Microsoft CEO Satya Nadella is not the type of executive to boast and put down rivals. He’s been more measured since taking over from the more outspoken Steve Ballmer seven years ago, forming alliances with challengers such as Red Hat and Salesforce and even making it possible for people to use Amazon’s Alexa assistant into the Windows operating systems.

On Thursday he put his more peaceful approach into words when former Microsoft executive Jeff Raikes asked him what leadership advice he gives inside the company.

“Just saying, ‘Well, my team is great and everybody else sucks,’ that’s not leadership,” Nadella said during an appearance at the Economic Summit organized by Stanford University’s Institute for Economic Policy Research. “In a multi-stakeholder, multi-constituent world, you’ve got to bring people across your enterprise and outside together.”

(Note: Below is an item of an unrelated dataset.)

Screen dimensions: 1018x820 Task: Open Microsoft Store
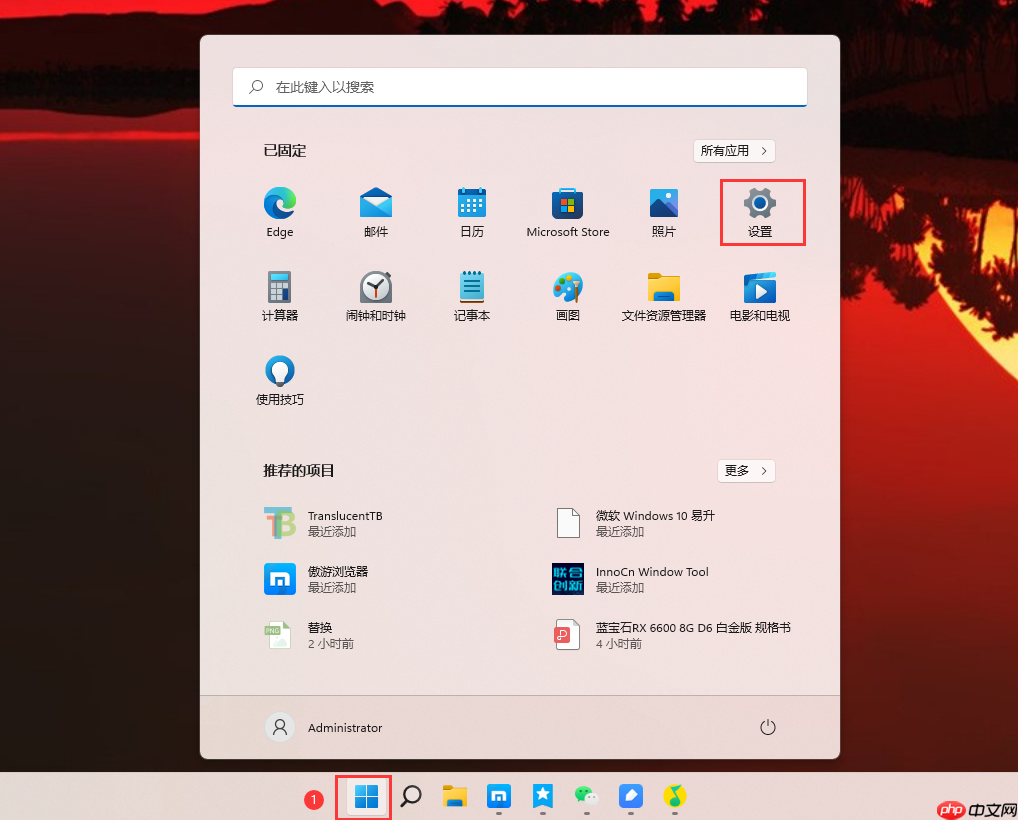pos(567,203)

Besides standing out from Ballmer, who leveled critiques at efforts from rivals like Apple and Google, Nadella also differs from his peers at other large technology companies, including Oracle’s Larry Ellison and Salesforce’s Marc Benioff.

Nadella joined Microsoft in 1992 while co-founder Bill Gates was still in charge. But Nadella is different from Gates, too. In a 2013 ask-me-anything session on Reddit he wrote that “seriously Bing is the better product at this point,” despite that Google had controlling market share in internet search.

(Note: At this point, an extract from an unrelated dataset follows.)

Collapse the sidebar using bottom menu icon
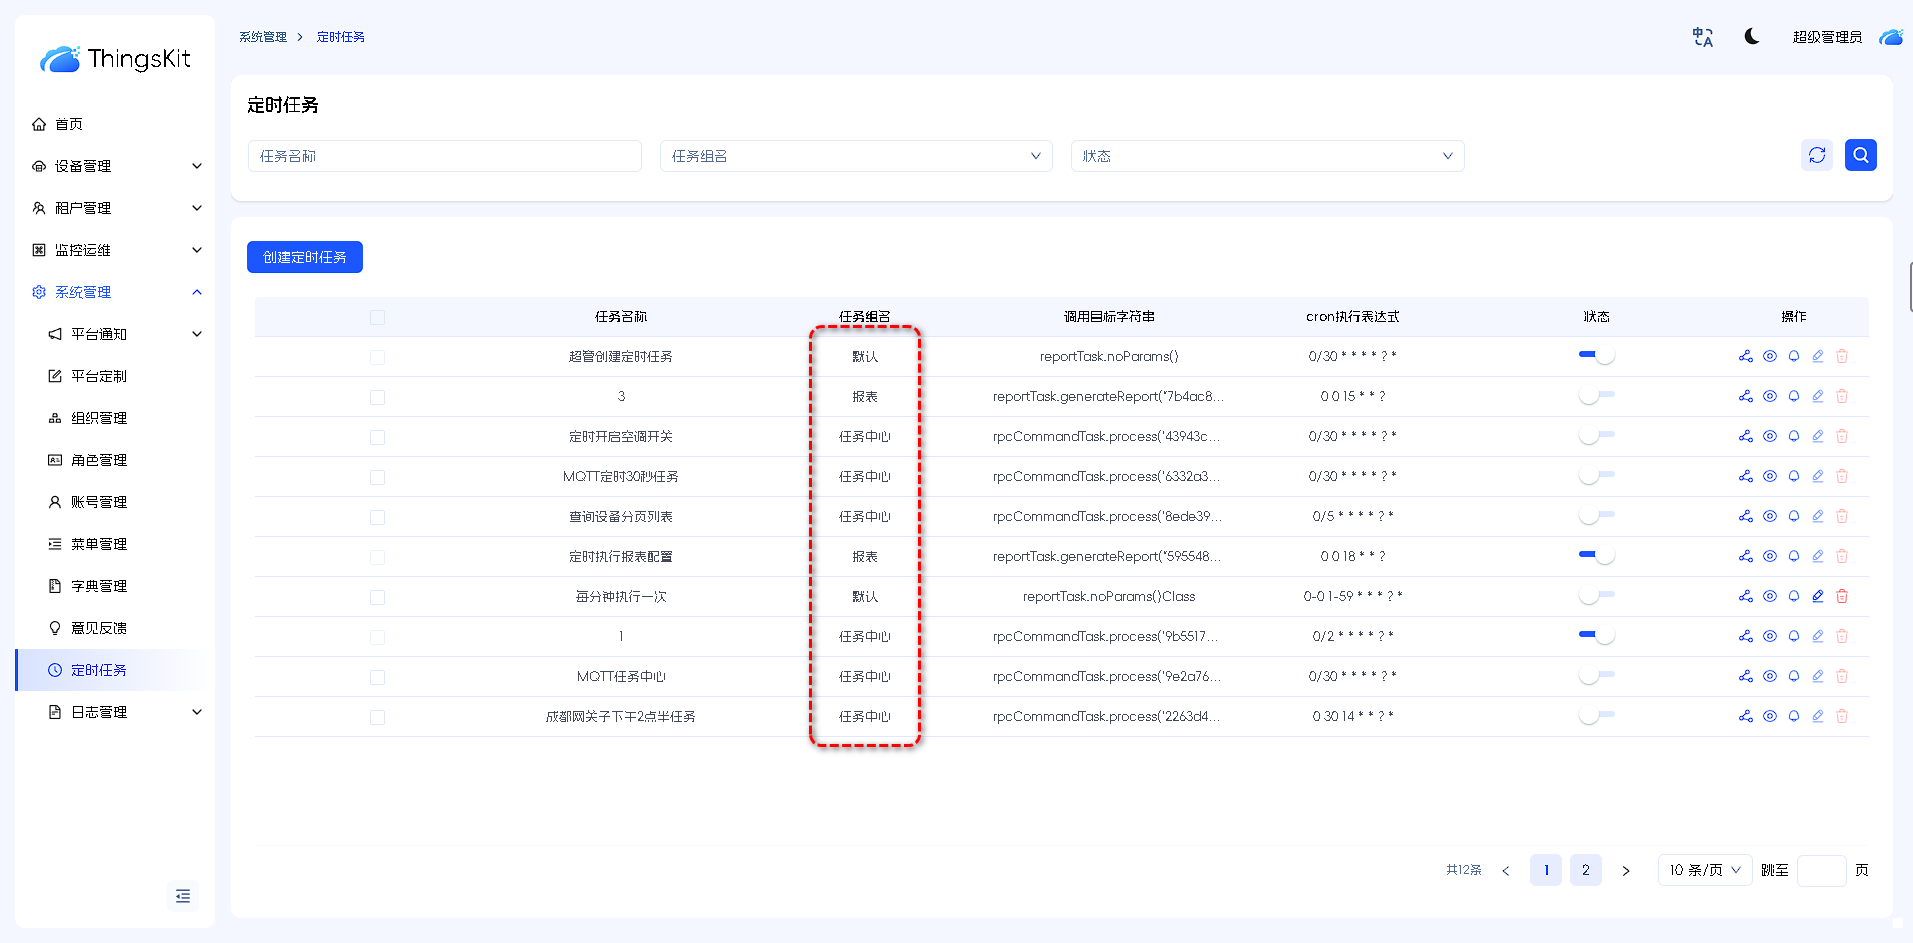 coord(183,896)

In contrast, Nadella’s Microsoft has become more tolerant of other forces in business. While open-source software was seen as competition in the past, Microsoft bought open-source code storage service GitHub for $ 7.5 billion in 2018, and the company incorporated the Linux open-source operating system into Windows.

When Nadella does draw distinctions from rivals, he’s less pronounced about it. He said at a Microsoft’s Ignite conference on Tuesday, for example, that “no customer wants to be dependent on a provider that sells them technology on one end and competes with them on the other” — likely a reference to Amazon, which has competed with some of its cloud customers.

Here are some of the other points on leadership that Nadella mentioned at the virtual event:

  • “Leaders have this innate capability to go into situations that are uncertain, ambiguous and bring clarity…leaders are not people who go into a confusing situation and create more confusion. They actually create clarity, and that’s sort of one thing that leaders absolutely have to hold themselves to as accountable.”
  • “Leaders create energy. You know when you’ve met someone who’s a leader because you walk out saying, ‘Wow, I want to join the parade. I want to be part of that team.'”
  • “Leaders don’t say, ‘Give me the perfect pitch in order to perform.’ I can’t say, ‘Let me wait for the pandemic to be done to show my leadership skills.’ You have to take an over-constrained problem in many cases and un-constrain yourself, and un-constrain more particularly the team that you are leading, so that they can go on to achieve things.”

Nadella said that no one will be perfect. But he does ask himself if he’s better than he was yesterday.